- Born: 27 December 1959 (age 66)
- Education: University of Cambridge; MIT;
- Known for: Multilevel Monte Carlo method
- Scientific career
- Fields: Computational fluid dynamics; Computational finance;
- Workplaces: MIT; University of Oxford;
- Thesis: Newton Solution of Steady Two-Dimensional Transonic Flow
- Doctoral students: Niles Pierce
- Website: www.maths.ox.ac.uk/people/mike.giles

= Mike Giles =

British mathematician and computer scientist

Michael Bryce Giles (born 27 December 1959) is a British mathematician and computer scientist. He is a professor of Numerical Analysis at the Mathematical Institute, University of Oxford and a Fellow of Balliol College, Oxford. He is best known for developing Multilevel Monte Carlo methods.

== Education ==
Giles studied mathematics as an undergraduate at the University of Cambridge, graduating in 1981 as senior wrangler.
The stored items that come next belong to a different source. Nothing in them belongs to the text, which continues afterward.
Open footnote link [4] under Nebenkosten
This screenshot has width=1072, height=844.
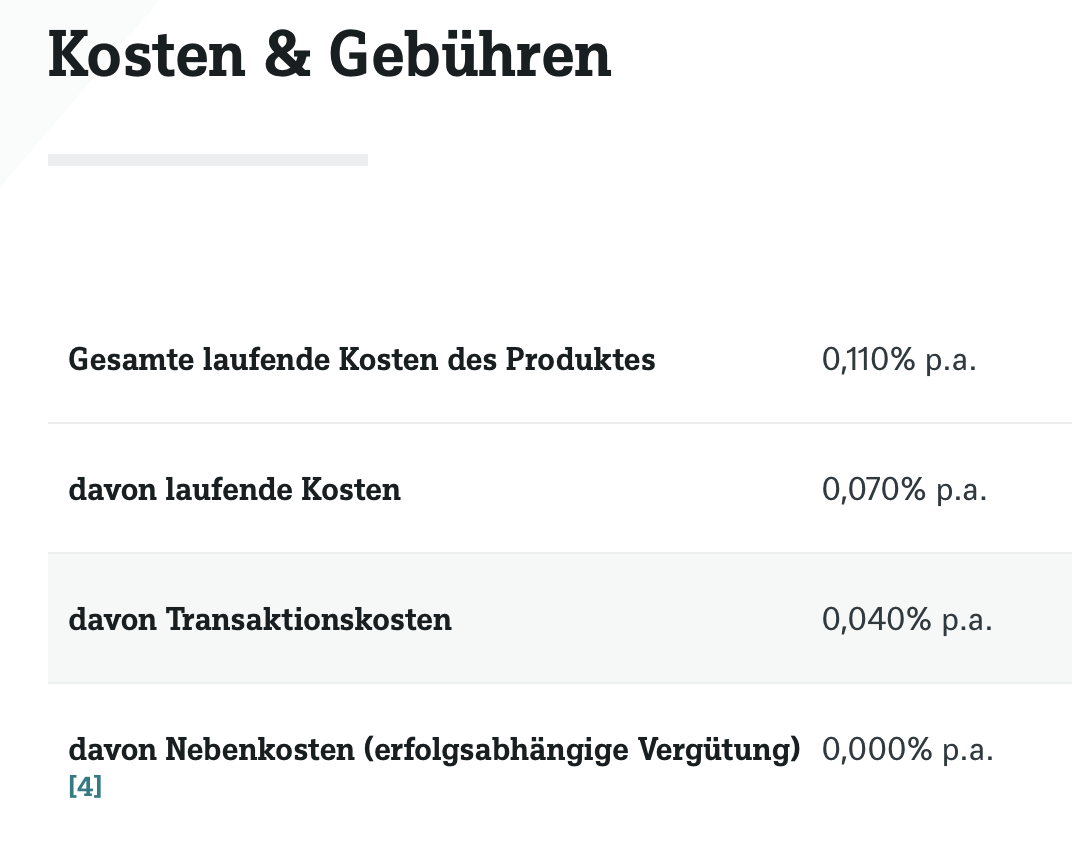[85, 787]
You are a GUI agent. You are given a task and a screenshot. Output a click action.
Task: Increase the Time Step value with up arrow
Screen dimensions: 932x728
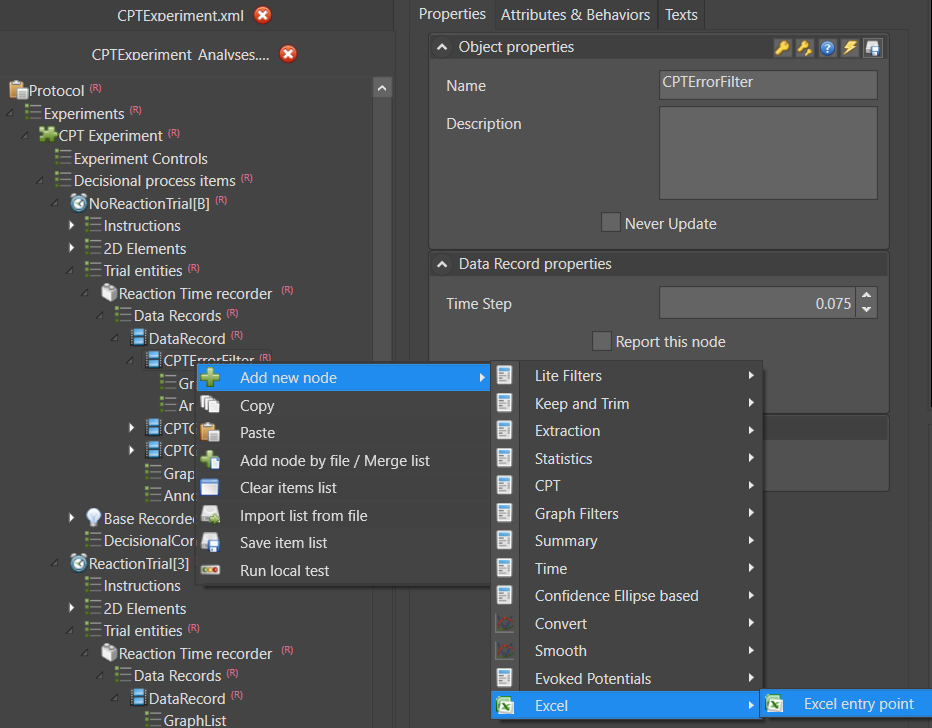click(867, 297)
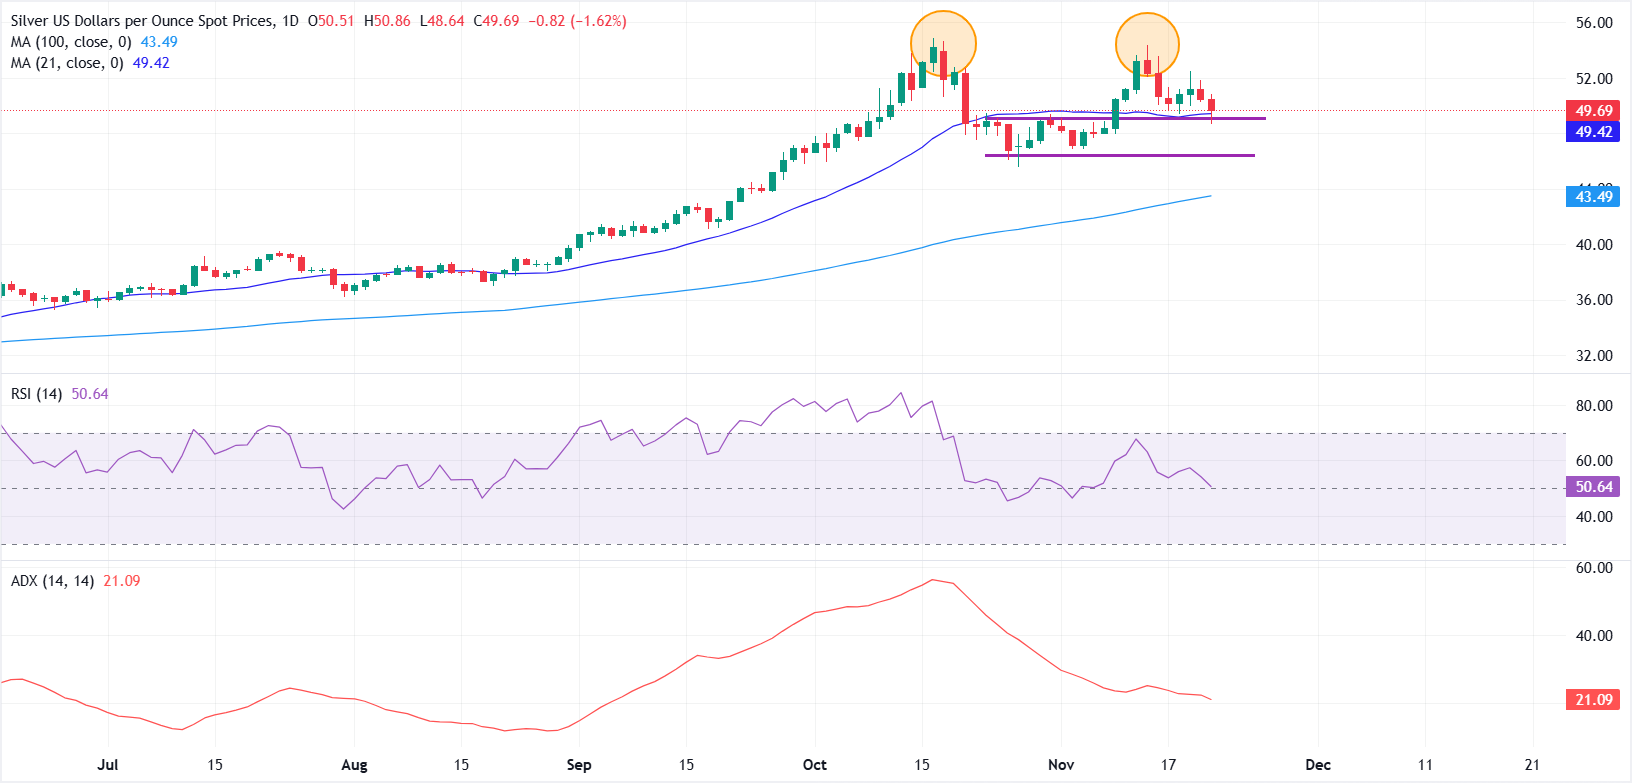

He then moved to MIT as a Kennedy Scholar, where he received his PhD in aeronautics in 1985.

== Career and research ==
After obtaining his PhD, Giles became a professor in MIT's Department of Aeronautics and Astronautics. In 1992, he joined the University of Oxford's Department of Computer Science, before moving to the Mathematical Institute in 2008. He was Head of department at the Mathematical Institute from 2018 to 2023.

In the earlier part of his career, Giles worked on computational fluid dynamics applied to the analysis and design of gas turbines. More recently, he has focused on computational finance and the development of Multilevel Monte Carlo methods.

Giles was elected a Fellow of the Royal Society in 2025.